A sua carreira governamental começou quando Pompidou o nomeou ministro-adjunto no departamento de assuntos sociais em 1967. No ano seguinte, os distúrbios civis de maio e junho foram marcados pela agitação e Chirac esteve intimamente envolvido nas negociações que levaram a França de volta ao trabalho; diz a lenda que, em uma ocasião, ele participou de uma reunião crítica com uma arma escondida em sua pessoa. Em 1969, De Gaulle demitiu-se após perder um referendo desnecessário, e Pompidou tornou-se presidente. A carreira de Chirac floresceu: aos postos médios seguiu-se um feitiço no ministério da agricultura, onde se estabeleceu como amigo e defensor do paysan, e depois no ministério do interior.

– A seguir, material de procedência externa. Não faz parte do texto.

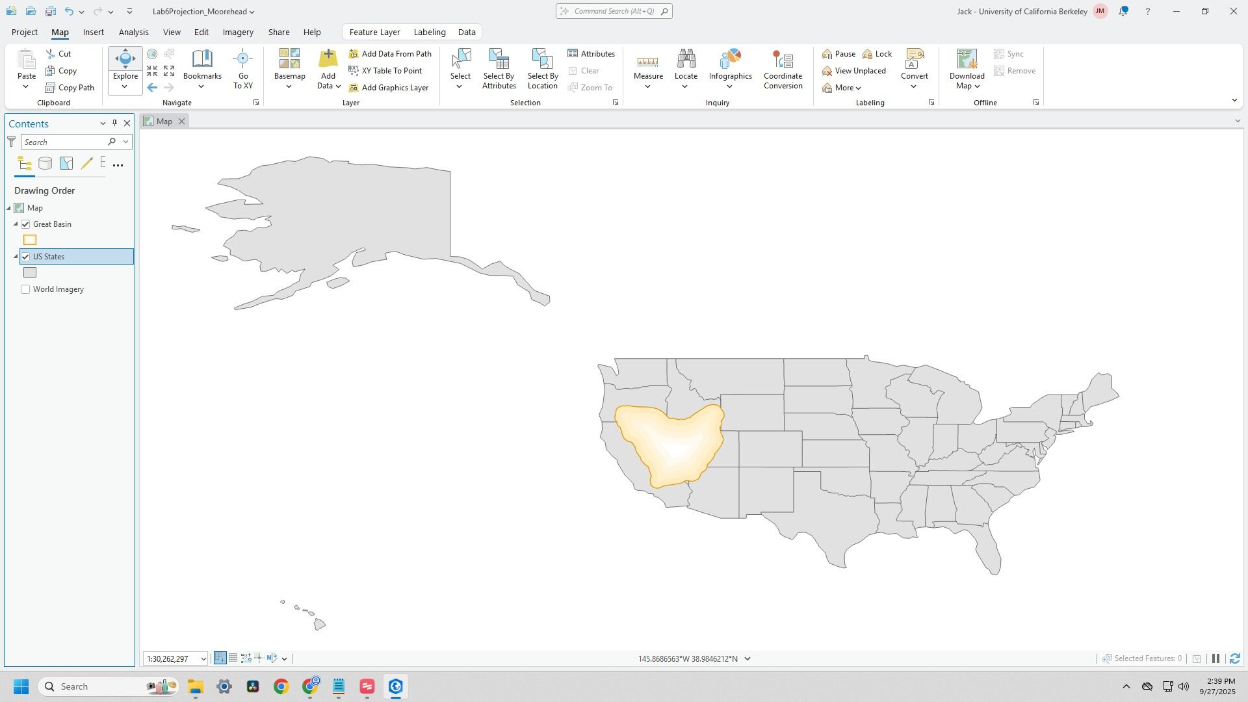Click the Infographics icon
The height and width of the screenshot is (702, 1248).
coord(730,59)
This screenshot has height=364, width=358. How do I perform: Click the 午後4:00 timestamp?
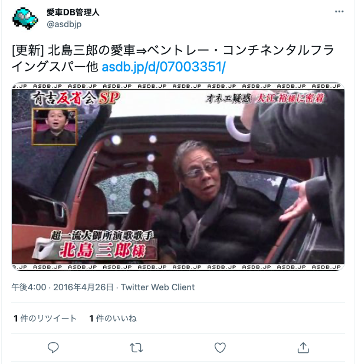pos(29,287)
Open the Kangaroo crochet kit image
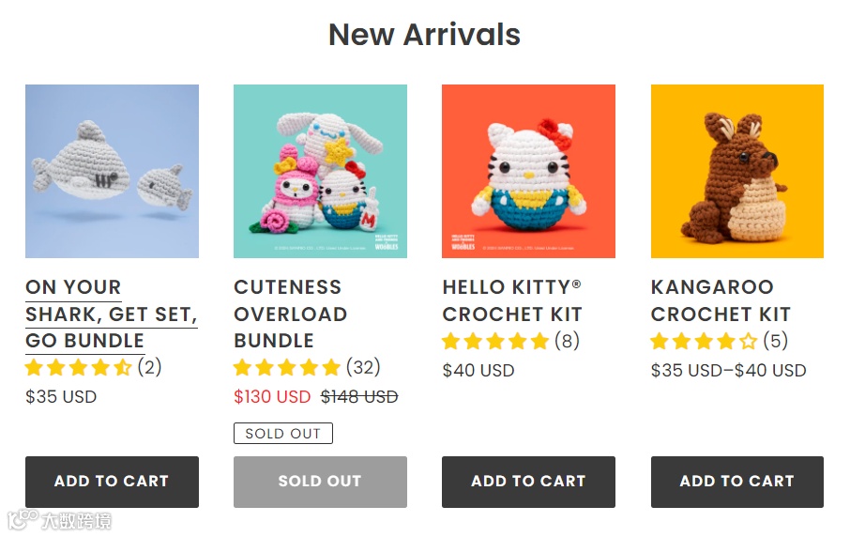The height and width of the screenshot is (537, 850). pyautogui.click(x=736, y=171)
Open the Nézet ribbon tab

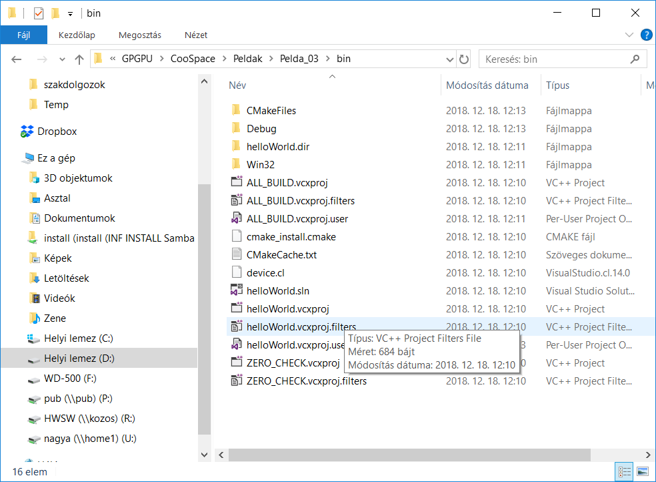[x=196, y=35]

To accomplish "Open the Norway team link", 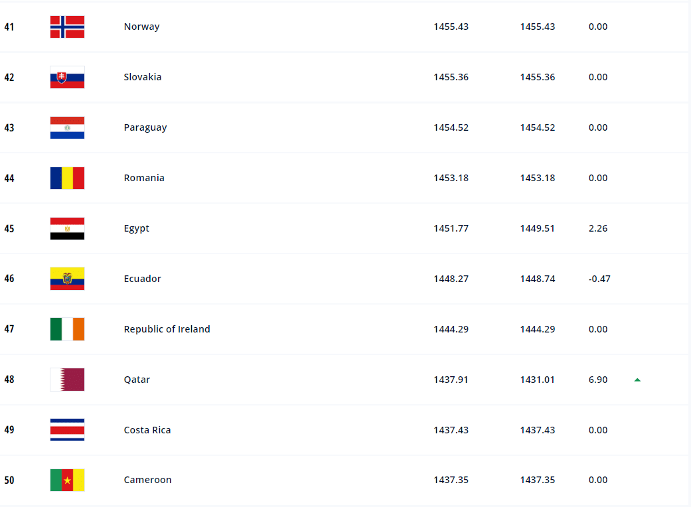I will (x=141, y=27).
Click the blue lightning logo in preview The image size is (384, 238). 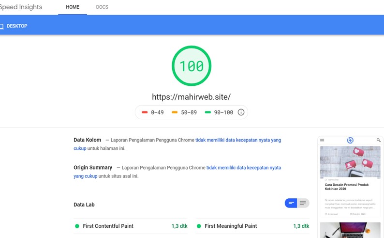coord(350,140)
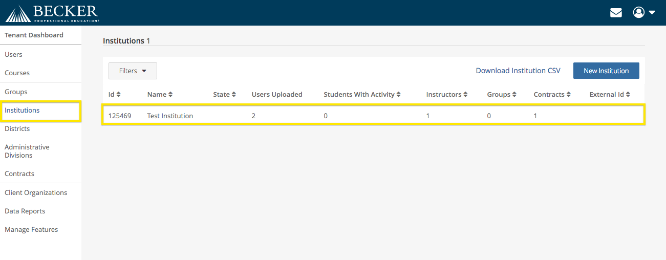Sort by Id column arrows

[x=119, y=95]
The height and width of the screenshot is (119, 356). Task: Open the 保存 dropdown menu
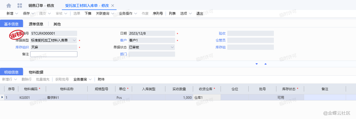33,14
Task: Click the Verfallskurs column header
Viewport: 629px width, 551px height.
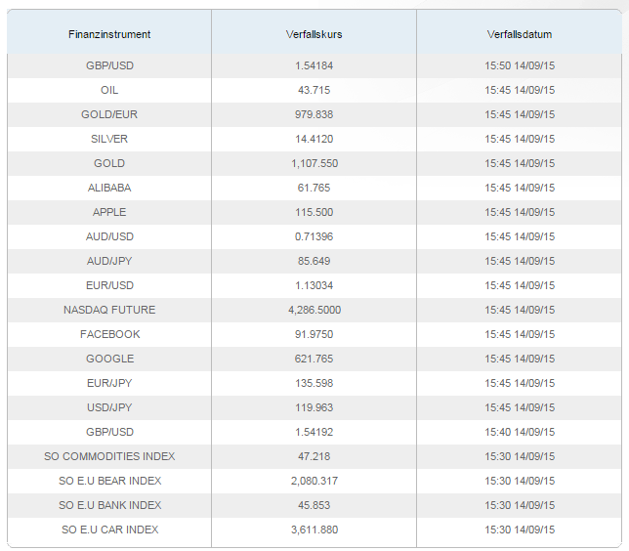Action: pos(314,34)
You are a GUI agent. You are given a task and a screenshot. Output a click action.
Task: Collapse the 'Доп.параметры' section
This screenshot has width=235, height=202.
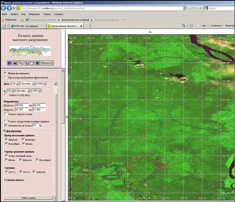(4, 131)
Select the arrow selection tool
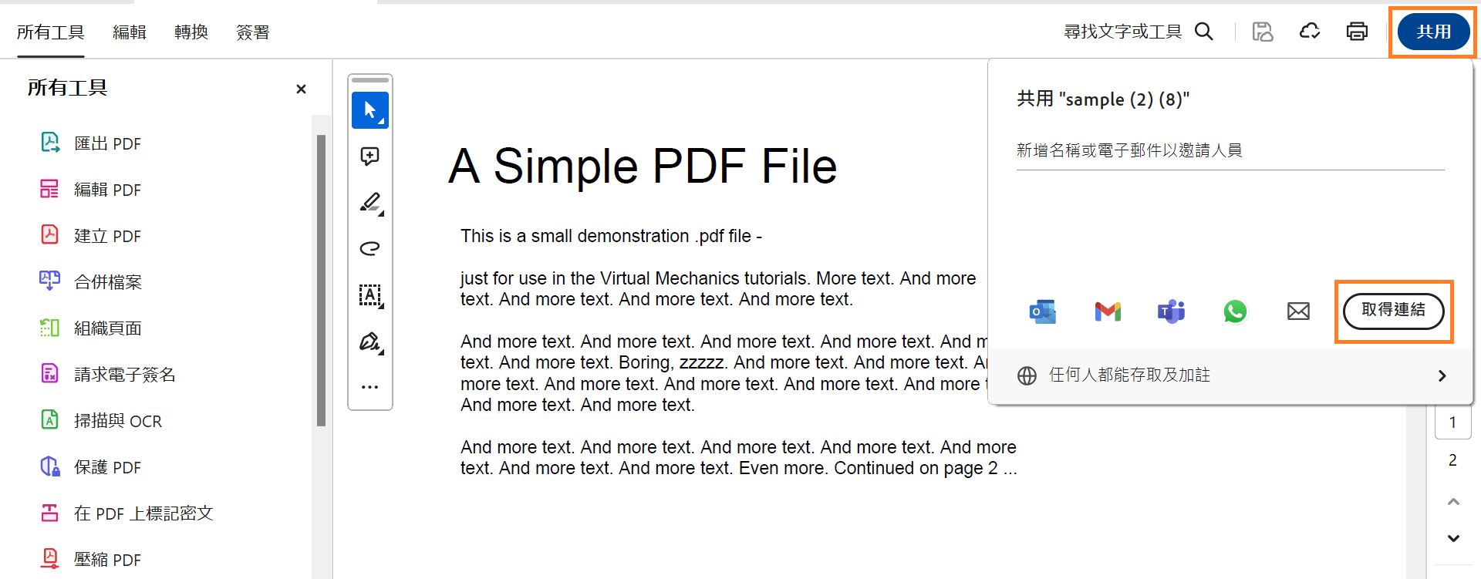 [369, 110]
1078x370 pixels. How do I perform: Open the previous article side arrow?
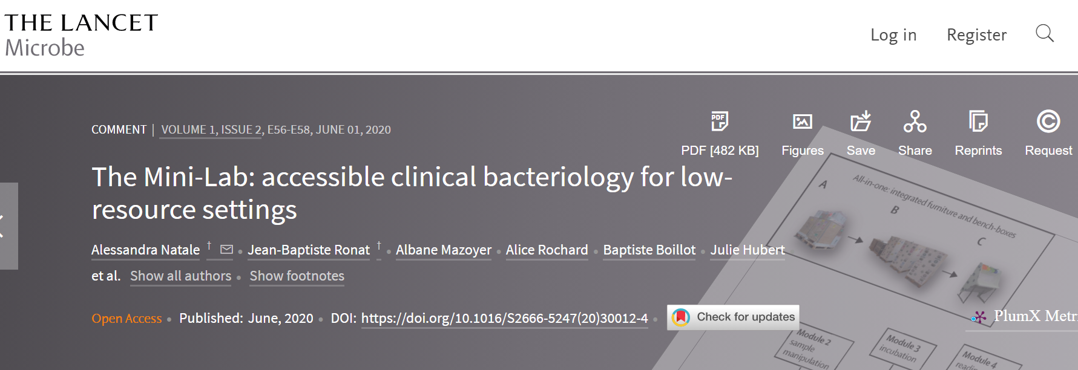tap(8, 226)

Em 1974 Pompidou morreu de uma doença dolorosa e persistente que tinha sido escondida do público. O candidato óbvio para lhe suceder como presidente era o primeiro-ministro, Jacques Chaban-Delmas, um reformador, herói da resistência e autêntico gaullista. No primeiro de uma longa série de golpes de Estado, argumentando que Chaban-Delmas não poderia vencer Mitterrand, Chirac liderou um grupo de 43 deputados gaullistas no campo de Valéry Giscard d’Estaing, campeão dos centristas e da direita não gaullista.

Giscard eliminou Chaban na primeira volta e derrotou por pouco Mitterrand na segunda. Chirac foi recompensado com a premiação. A relação não durou muito; Giscard não tinha intenção de “inaugurar crisântemos”, como De Gaulle disse uma vez, enquanto Chirac dirigia a política. O presidente fez passar por uma ambiciosa série de reformas sociais e econômicas, nem todas ao gosto dos seus aliados políticos, e dois anos após a sua nomeação Chirac demitiu-se abruptamente, alegando que não lhe estavam sendo dados os meios para cumprir a sua tarefa.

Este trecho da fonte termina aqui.